INSTRUCTIONS FOR THE TASK
Starting with the line that contains "The width and" and continuing to the end of the entries below, output those lines as a numbered list with blank lines omitted. Leave out the pictures.

>>

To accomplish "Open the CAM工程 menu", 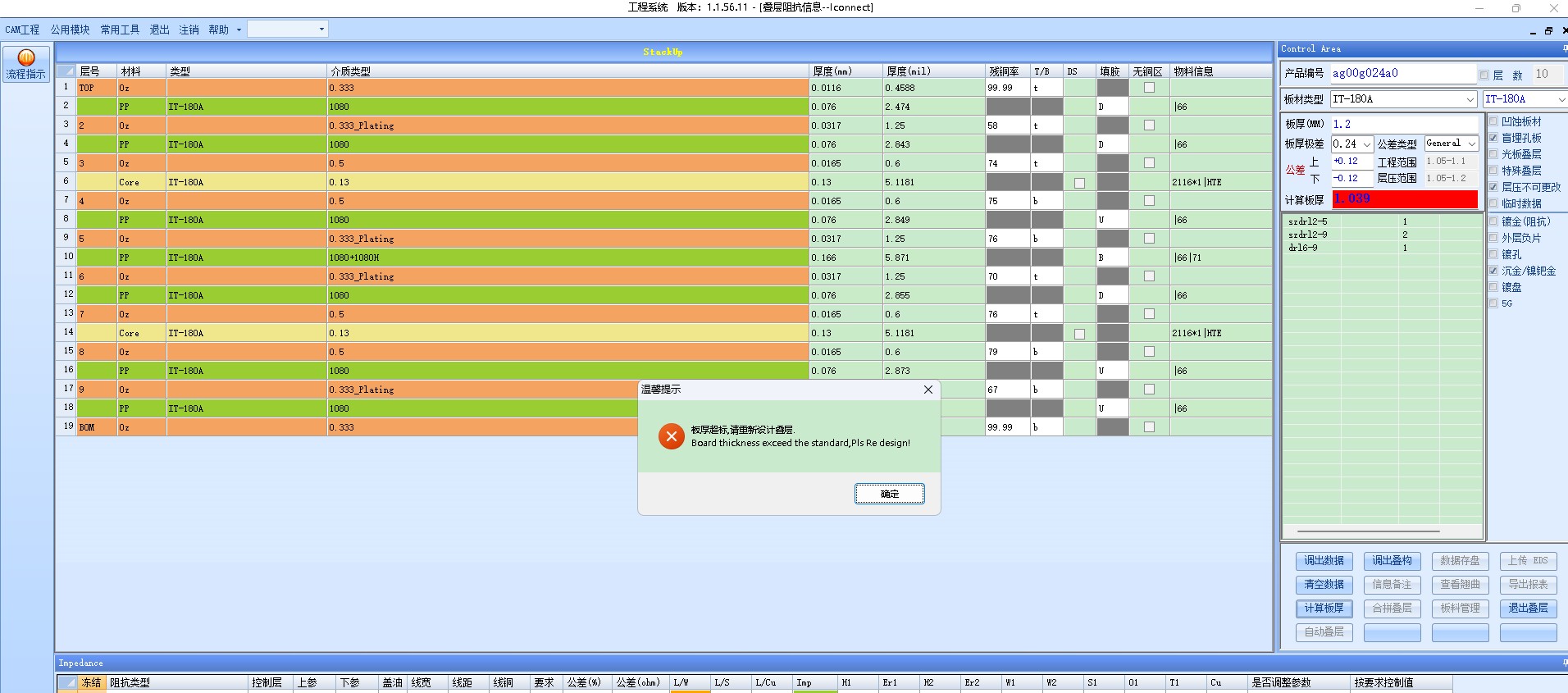I will point(22,30).
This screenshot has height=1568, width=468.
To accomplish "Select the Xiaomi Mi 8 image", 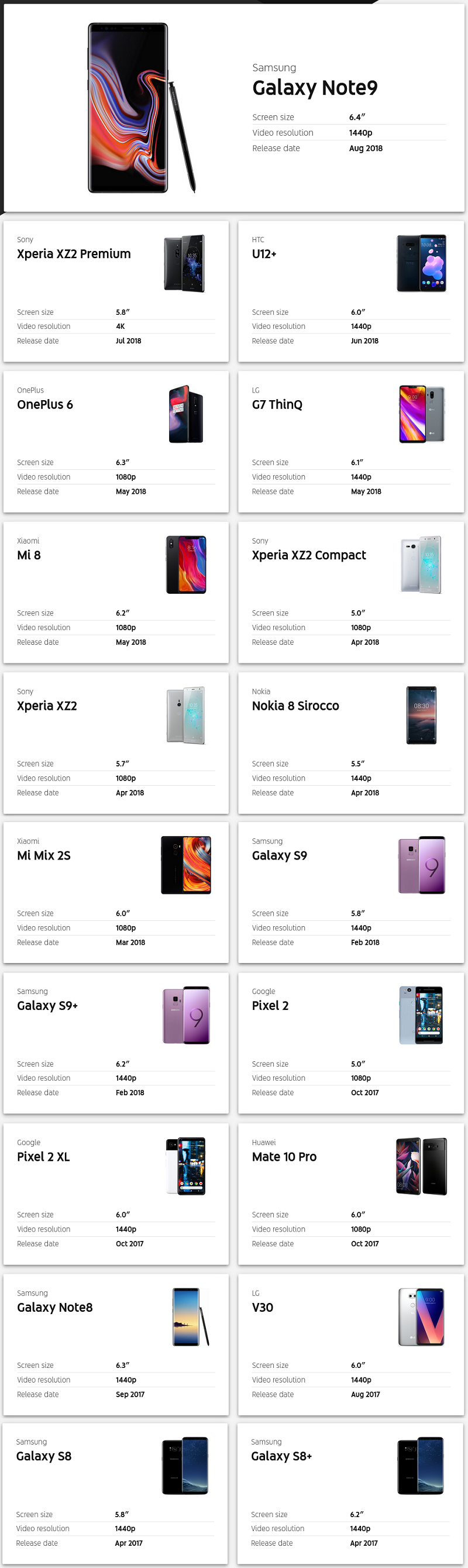I will [x=185, y=564].
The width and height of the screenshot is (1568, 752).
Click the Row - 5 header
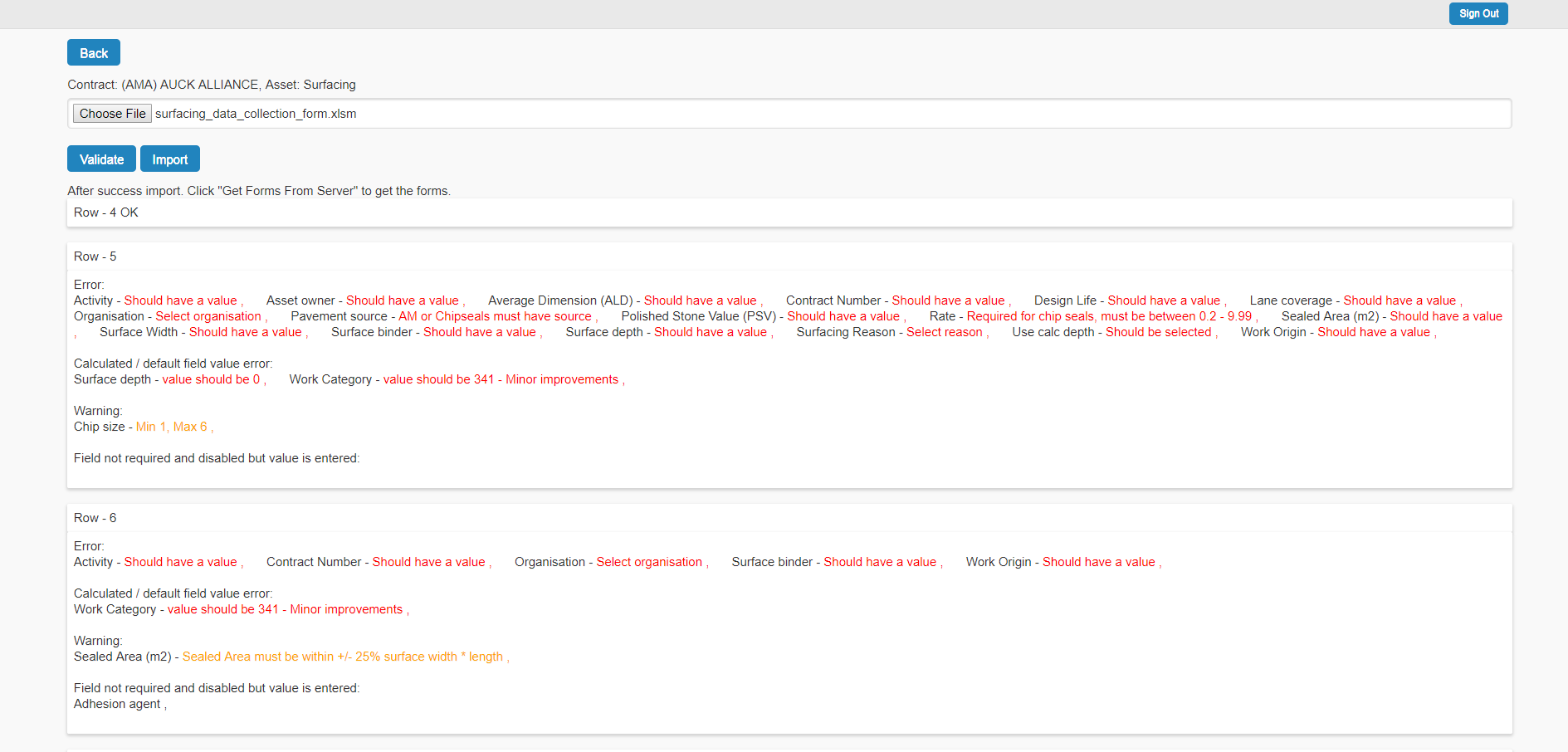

<<

EXERCISE RESULT
1. The width and height of the screenshot is (1568, 752).
2. Click the Row - 5 header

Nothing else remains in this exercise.